Women Deliver 2026 brought together more than 6,200 delegates from 189 countries, creating a global space for feminist practitioners, grassroots leaders, researchers, advocates, funders, and policymakers to connect, reflect, and challenge existing systems. What resonated most was the shared reality that many communities worldwide are navigating shrinking resources, rising backlash against gender equality, and systems that were never designed with inclusion in mind. Yet alongside these challenges was a strong sense of solidarity, resistance, and hope.

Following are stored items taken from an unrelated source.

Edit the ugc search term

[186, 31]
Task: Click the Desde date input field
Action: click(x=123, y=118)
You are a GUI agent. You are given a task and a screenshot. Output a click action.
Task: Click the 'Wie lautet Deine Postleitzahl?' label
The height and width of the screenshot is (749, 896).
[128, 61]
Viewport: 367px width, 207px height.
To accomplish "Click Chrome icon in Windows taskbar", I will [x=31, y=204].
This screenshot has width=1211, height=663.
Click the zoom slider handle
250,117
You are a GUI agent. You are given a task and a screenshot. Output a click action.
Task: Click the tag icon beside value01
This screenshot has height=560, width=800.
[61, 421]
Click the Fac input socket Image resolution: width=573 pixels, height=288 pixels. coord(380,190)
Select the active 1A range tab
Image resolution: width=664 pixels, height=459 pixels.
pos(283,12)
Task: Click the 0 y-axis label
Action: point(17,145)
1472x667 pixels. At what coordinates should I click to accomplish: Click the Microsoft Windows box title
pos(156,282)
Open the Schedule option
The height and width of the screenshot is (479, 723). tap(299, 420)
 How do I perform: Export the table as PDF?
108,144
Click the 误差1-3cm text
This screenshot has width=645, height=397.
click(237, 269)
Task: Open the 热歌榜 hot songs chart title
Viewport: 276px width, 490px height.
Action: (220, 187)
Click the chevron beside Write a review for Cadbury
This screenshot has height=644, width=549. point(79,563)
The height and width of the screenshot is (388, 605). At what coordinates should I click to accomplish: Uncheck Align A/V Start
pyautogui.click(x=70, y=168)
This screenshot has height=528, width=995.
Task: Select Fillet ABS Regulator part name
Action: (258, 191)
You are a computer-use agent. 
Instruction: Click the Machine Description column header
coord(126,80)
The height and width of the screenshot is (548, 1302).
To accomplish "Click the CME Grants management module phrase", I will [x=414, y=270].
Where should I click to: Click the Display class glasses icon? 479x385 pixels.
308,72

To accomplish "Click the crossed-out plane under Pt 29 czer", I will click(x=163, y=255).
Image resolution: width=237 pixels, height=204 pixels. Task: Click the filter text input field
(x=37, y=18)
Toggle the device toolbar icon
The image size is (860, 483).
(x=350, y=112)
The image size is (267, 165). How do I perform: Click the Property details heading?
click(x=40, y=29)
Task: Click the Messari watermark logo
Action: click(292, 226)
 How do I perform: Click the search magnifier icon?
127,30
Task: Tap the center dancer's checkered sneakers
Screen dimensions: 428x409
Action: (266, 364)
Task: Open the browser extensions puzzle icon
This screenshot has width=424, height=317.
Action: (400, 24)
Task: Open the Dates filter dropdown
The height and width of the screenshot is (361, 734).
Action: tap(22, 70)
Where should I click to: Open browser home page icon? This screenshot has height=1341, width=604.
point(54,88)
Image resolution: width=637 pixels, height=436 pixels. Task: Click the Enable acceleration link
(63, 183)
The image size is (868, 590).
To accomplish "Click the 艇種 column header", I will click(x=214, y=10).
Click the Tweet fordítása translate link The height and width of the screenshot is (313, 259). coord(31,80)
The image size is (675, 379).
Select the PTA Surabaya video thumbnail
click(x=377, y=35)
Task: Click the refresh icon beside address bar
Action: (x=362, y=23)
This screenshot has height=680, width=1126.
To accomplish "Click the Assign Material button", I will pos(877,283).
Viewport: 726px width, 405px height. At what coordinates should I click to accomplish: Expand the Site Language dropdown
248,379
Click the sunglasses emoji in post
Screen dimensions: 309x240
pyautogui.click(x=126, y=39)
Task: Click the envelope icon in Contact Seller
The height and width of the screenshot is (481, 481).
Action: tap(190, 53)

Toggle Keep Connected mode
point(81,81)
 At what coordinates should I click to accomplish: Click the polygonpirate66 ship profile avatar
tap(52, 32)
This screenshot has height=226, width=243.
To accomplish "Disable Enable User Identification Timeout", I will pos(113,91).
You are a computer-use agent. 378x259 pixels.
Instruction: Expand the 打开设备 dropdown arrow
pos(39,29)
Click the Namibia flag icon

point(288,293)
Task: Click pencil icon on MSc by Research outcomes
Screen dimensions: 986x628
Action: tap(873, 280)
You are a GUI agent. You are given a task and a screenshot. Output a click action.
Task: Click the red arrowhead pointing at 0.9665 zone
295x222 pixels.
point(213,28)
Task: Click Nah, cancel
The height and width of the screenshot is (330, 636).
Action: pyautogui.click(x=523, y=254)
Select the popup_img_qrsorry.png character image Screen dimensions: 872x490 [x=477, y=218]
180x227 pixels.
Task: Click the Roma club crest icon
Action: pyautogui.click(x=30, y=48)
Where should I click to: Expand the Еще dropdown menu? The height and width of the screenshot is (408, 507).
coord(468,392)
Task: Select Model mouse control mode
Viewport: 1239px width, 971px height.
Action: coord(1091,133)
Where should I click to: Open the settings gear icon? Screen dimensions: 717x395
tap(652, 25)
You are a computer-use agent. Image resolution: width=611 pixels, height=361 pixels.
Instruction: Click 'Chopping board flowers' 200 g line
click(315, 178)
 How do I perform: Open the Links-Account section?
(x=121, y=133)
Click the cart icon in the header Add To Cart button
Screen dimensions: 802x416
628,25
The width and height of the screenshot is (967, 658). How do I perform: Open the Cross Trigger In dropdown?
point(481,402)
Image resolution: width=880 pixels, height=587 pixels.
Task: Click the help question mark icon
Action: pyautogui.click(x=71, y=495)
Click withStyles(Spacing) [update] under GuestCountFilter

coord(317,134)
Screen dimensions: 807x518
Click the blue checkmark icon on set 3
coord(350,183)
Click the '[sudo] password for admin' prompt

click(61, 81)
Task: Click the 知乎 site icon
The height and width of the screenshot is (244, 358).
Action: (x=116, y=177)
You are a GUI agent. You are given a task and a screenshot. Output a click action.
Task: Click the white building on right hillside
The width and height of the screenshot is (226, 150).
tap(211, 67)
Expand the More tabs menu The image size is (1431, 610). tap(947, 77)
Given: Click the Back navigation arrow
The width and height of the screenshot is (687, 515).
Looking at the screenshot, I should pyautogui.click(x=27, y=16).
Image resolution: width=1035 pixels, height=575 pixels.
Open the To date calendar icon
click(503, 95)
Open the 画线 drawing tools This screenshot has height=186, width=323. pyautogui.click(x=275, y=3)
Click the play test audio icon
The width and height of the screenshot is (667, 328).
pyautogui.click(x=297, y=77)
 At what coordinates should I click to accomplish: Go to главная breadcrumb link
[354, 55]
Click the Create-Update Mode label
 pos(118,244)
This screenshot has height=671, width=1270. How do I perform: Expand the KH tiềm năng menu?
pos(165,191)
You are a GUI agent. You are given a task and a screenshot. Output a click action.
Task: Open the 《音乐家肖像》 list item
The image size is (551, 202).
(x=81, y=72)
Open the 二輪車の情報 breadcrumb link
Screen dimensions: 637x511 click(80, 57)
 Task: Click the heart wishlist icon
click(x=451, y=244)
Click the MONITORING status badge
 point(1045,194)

A central message across the four days was that community leadership already exists — systems need to catch up. As one speaker noted, “We don’t necessarily have a knowledge gap — we have an implementation and power‑sharing gap.” Grassroots leaders described delivering significant impact with limited funding and navigating structures that often create barriers rather than support.

Key themes

  • Indigenous leadership and self‑determination: Sessions emphasised that colonisation continues to shape health, safety, and access to resources. Self‑determination requires genuine authority, not symbolic inclusion. This aligned strongly with WHISE’s Reflect RAP and our commitment to embedding First Nations leadership earlier in planning and decision‑making.
  • Funding, trust and power: Many discussions highlighted the mismatch between compliance‑heavy funding systems and the relational nature of community work. Delegates asked: What would funding look like if it was built around trust and relationships, not only compliance?
  • Trauma‑informed practice: Several sessions underscored the need for skilled facilitation, emotional safety planning, and culturally grounded approaches, particularly when discussing violence or lived experience.
  • Inclusion and intersectionality: Speakers were candid about where systems still fall short — from disability justice to queer inclusion to the experiences of migrant and displaced communities. Inclusion must be intentionally designed, not assumed.
  • Engaging men and boys: Community‑led prevention work from Bougainville demonstrated the importance of long‑term, relational approaches grounded in healing, accountability, and local leadership.
  • Women’s health across the life course: Discussions reinforced the need for whole‑of‑life approaches to women’s health, beyond reproductive health alone, particularly for marginalised communities.

Reflections on the conference experience

While the conference offered rich learning and global connection, it also highlighted challenges: emotionally charged sessions, limited time for deep engagement, and operational barriers such as accessibility, navigation, and wellbeing supports. Participation was shaped by organisational resources, raising important questions about who can access global spaces and whose voices remain underrepresented.

What this means for WHISE

The conference reinforced several priorities for our ongoing work:

  • strengthening partnerships with Aboriginal and Torres Strait Islander organisations,
  • embedding lived experience leadership,
  • advocating for flexible, sustainable funding models,
  • deepening trauma‑informed and culturally grounded practice,
  • and continuing to operationalise intersectionality across gender equality, health, and prevention.

Final reflection

Across countries and contexts, communities are already building alternatives, creating safer spaces, and challenging exclusionary systems. The conference was a reminder that meaningful change happens not only through policy reform but through relationships, collective care, and shared leadership. The foundations for change already exist — the challenge is whether institutions are willing to listen, share power, and work differently.